Durable realtime events

How Scrydon preserves organization signals across outages and browser reconnects.

Scrydon records operational organization events in a durable, organization-scoped log before they reach realtime clients. A domain change and its outgoing event are committed together in the writer database. A relay publishes the committed event, and the platform stores an ordered ledger with an independent checkpoint for each supported consumer.

This provides at-least-once delivery: a consumer may see the same event again after a retry, but it does not silently lose a committed event. Scrydon consumers use the event ID for idempotency and acknowledge progress only after their destination work succeeds.

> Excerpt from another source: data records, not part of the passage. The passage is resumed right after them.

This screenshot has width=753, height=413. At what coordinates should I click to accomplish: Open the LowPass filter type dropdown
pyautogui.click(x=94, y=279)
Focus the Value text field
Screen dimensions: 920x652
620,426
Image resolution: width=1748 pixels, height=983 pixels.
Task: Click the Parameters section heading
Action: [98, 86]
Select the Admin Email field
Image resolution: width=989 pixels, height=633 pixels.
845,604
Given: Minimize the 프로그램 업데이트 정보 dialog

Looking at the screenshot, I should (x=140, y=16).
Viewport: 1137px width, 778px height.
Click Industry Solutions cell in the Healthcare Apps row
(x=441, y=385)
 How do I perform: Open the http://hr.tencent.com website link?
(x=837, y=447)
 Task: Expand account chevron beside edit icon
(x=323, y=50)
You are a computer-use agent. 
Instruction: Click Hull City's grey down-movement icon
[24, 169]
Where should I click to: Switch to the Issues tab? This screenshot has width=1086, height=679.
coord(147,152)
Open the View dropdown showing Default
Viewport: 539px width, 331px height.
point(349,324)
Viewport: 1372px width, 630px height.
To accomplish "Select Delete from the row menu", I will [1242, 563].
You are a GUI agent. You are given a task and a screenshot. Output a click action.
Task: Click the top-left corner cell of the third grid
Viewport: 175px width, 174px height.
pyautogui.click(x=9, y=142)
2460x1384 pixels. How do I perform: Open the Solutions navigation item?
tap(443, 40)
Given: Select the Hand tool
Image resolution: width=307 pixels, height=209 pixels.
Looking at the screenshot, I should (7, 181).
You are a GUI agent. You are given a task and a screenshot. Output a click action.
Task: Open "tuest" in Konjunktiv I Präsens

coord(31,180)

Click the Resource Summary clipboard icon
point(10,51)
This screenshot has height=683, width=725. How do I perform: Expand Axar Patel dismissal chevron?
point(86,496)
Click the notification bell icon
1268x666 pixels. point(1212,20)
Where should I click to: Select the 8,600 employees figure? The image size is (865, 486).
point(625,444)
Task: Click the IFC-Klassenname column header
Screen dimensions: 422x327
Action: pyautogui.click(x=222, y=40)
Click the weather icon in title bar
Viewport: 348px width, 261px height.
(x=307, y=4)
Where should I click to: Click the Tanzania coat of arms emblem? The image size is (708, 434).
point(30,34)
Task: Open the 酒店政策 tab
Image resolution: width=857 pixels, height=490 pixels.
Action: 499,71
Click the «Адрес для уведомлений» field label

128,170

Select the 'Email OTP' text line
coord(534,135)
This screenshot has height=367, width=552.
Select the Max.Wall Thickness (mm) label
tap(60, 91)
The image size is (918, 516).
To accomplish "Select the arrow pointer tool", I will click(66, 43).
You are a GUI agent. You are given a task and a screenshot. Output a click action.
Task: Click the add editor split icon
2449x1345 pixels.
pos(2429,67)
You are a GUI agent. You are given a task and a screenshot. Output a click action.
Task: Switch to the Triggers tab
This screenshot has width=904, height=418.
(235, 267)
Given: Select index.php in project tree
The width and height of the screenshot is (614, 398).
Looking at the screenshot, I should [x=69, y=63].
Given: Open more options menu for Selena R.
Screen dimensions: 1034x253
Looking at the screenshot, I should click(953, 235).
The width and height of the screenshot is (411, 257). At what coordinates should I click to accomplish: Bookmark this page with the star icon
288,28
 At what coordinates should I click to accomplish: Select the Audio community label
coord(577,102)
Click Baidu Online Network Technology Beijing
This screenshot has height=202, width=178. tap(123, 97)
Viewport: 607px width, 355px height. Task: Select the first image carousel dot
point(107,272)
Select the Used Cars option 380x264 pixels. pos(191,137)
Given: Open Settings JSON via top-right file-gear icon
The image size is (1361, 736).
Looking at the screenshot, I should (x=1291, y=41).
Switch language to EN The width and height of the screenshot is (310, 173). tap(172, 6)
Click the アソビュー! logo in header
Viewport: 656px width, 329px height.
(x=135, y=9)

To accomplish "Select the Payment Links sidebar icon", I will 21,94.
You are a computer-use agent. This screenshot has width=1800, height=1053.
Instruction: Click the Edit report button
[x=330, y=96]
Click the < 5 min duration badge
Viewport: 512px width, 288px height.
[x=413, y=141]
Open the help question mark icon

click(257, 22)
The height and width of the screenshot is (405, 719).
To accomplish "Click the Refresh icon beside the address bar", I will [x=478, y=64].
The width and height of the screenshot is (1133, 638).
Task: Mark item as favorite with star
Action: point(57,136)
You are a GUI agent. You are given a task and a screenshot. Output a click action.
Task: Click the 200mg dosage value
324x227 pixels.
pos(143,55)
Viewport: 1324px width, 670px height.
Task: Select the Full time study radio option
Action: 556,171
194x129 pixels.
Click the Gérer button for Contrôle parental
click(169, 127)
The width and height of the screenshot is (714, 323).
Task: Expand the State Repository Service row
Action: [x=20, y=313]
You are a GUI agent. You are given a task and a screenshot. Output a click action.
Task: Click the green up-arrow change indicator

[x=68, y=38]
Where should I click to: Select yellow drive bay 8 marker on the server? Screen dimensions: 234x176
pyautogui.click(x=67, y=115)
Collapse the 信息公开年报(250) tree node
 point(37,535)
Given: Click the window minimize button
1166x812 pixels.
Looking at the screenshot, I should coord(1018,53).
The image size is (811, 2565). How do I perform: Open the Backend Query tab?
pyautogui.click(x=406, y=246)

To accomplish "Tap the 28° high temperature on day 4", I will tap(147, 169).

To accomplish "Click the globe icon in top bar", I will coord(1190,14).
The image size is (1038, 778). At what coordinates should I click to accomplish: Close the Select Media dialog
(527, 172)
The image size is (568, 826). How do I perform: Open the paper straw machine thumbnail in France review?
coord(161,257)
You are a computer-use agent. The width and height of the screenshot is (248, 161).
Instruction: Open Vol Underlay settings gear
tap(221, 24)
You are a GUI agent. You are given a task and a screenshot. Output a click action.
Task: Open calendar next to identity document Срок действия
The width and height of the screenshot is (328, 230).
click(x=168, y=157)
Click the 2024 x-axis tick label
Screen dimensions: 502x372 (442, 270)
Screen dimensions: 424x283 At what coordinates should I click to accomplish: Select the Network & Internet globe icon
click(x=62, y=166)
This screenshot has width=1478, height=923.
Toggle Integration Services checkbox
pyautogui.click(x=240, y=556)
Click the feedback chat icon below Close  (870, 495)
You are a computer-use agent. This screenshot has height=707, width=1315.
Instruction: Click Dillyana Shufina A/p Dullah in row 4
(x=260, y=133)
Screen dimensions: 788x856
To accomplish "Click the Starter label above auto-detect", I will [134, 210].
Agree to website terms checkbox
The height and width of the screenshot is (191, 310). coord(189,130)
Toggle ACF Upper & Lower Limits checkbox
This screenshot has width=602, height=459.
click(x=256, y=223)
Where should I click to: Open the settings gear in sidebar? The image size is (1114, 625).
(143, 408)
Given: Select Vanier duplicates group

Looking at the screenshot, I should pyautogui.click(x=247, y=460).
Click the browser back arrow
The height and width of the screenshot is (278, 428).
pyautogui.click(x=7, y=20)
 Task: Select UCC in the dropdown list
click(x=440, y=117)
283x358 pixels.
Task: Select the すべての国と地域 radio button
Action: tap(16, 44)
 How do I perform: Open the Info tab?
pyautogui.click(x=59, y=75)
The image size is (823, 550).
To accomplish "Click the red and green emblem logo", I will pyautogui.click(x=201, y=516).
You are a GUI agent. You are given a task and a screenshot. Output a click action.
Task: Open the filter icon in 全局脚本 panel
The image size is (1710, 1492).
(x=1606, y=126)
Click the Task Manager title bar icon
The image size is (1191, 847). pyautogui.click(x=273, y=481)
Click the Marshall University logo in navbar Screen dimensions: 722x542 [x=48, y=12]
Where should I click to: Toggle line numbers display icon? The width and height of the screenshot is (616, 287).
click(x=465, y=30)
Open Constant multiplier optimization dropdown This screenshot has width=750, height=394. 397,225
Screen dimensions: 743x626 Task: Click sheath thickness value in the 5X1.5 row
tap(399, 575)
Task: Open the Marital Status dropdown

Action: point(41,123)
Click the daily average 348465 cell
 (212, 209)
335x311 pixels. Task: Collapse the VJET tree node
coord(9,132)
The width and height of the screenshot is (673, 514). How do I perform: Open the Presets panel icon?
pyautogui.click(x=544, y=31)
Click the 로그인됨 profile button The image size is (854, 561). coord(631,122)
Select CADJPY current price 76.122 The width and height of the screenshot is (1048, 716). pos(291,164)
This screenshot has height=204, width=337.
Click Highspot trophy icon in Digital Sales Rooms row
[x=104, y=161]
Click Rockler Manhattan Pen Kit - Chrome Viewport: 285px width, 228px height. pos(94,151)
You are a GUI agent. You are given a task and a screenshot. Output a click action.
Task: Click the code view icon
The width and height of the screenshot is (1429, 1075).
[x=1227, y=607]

Realtime organization events are thin invalidation signals. They tell a client that governed data changed; they do not contain a replacement copy of the governed record. The client re-reads through the normal authorization and data-policy path.

Browser reconnects

The org-events client negotiates the durable protocol with the realtime server. New servers return an opaque cursor key scoped to the signed-in user and active organization. The client saves the last dispatched offset, requests missed signals after reconnect, orders live and catch-up envelopes, removes duplicates, and advances the cursor after the application handler runs.

If retained history no longer covers the saved cursor, the client clears it, invokes the application's governed full-resync callback, and resumes from the latest retained position. During a mixed-version deployment, a bounded negotiation timeout attaches the legacy live-only socket listeners; a successful durable capability response suppresses that fallback.

Applications using subscribeOrgEvents receive the same event-name handlers as before. Durable envelopes and cursor storage are handled by the shared SDK kernel; application code should continue treating every signal as a reason to refresh governed data.